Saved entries
* * * * * * * * *

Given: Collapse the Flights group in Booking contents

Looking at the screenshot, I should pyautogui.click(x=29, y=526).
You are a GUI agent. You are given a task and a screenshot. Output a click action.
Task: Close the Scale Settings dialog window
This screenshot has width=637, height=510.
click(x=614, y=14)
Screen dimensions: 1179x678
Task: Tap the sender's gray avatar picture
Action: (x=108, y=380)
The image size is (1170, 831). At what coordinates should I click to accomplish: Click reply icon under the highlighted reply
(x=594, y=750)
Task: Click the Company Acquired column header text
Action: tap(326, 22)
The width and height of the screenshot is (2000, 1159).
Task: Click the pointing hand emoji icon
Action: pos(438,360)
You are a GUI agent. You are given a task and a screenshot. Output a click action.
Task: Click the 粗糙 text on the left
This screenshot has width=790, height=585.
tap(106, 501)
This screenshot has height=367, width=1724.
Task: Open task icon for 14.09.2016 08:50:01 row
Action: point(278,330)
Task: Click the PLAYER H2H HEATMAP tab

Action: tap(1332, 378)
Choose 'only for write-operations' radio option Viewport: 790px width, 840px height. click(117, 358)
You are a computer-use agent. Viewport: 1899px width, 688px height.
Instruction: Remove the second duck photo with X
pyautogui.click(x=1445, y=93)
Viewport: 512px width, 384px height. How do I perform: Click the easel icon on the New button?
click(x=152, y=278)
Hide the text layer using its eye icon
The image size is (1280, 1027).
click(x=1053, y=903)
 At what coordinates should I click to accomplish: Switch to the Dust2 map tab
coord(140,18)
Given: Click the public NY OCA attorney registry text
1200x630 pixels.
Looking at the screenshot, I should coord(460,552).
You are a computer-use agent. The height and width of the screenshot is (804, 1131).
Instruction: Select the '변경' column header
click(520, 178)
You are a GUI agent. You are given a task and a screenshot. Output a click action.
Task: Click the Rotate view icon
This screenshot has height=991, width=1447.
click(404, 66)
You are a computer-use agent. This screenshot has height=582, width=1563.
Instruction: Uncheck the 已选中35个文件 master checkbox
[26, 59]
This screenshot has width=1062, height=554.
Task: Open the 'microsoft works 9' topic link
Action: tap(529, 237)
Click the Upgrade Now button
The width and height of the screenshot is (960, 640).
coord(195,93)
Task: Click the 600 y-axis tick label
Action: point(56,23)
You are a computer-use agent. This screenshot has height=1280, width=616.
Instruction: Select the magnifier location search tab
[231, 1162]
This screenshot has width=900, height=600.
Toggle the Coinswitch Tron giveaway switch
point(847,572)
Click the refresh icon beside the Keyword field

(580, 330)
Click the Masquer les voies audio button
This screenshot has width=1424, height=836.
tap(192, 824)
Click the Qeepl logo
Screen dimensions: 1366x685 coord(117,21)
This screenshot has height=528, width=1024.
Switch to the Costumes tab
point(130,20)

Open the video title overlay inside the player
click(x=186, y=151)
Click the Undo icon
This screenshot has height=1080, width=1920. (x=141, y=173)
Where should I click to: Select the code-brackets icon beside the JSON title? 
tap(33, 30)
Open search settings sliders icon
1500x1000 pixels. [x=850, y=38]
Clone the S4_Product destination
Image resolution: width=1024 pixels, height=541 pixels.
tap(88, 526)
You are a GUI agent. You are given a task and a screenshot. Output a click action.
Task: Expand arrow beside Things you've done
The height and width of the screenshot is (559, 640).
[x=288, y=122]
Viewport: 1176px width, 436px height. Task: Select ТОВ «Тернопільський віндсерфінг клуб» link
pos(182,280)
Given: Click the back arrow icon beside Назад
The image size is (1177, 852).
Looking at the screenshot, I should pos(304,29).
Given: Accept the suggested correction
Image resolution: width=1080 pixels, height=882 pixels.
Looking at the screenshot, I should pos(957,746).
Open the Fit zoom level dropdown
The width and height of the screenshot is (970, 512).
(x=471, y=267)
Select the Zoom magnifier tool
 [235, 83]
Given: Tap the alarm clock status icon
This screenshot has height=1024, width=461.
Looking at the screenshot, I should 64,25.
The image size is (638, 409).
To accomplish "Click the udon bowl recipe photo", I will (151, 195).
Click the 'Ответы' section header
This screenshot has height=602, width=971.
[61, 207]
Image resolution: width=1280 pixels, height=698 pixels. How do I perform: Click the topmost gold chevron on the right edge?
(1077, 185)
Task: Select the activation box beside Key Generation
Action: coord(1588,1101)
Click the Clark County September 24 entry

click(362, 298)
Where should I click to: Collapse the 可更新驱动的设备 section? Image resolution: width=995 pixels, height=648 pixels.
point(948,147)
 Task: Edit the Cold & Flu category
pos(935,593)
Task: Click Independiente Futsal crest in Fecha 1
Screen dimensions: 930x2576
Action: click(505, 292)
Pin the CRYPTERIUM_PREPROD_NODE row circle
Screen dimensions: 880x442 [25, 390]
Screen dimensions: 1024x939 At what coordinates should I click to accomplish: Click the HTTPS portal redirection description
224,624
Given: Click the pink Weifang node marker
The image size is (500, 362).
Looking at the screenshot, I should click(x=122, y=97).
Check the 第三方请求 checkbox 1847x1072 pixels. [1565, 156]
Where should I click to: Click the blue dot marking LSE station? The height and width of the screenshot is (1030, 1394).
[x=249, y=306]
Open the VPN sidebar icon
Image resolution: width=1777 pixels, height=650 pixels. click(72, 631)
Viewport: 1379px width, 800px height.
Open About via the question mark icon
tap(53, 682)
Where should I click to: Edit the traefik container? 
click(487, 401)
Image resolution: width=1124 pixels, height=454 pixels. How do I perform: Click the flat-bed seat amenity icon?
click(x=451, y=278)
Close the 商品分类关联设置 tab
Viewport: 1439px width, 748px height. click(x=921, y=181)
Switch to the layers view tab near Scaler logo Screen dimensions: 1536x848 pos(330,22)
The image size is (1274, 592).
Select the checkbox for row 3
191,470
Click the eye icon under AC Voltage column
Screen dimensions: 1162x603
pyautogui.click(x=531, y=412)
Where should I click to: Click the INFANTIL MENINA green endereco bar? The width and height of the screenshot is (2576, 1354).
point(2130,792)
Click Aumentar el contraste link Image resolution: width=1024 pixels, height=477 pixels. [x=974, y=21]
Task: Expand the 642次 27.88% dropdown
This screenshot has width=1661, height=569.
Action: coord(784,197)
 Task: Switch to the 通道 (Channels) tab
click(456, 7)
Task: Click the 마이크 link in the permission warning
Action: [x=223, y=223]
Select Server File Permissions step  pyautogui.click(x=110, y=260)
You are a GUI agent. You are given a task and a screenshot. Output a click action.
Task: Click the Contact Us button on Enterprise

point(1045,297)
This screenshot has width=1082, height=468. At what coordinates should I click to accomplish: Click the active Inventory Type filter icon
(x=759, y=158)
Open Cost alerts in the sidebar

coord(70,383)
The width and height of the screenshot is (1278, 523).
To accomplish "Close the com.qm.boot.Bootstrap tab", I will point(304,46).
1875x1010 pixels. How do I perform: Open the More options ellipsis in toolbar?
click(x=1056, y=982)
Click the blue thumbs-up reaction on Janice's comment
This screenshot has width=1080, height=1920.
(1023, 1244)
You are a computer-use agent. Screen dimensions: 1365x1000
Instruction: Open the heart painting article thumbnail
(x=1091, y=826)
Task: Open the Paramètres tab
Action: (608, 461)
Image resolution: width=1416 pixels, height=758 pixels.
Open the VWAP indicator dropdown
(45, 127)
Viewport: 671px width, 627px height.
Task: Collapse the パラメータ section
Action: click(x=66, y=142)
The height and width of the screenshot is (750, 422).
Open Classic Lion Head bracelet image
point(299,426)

* * * * * * * * *

Show each line in the entries that holds the string "will".

■ **Response area**:
To accomplish "Click the udon bowl recipe photo", I will (151, 195).
To accomplish "Close the com.qm.boot.Bootstrap tab", I will point(304,46).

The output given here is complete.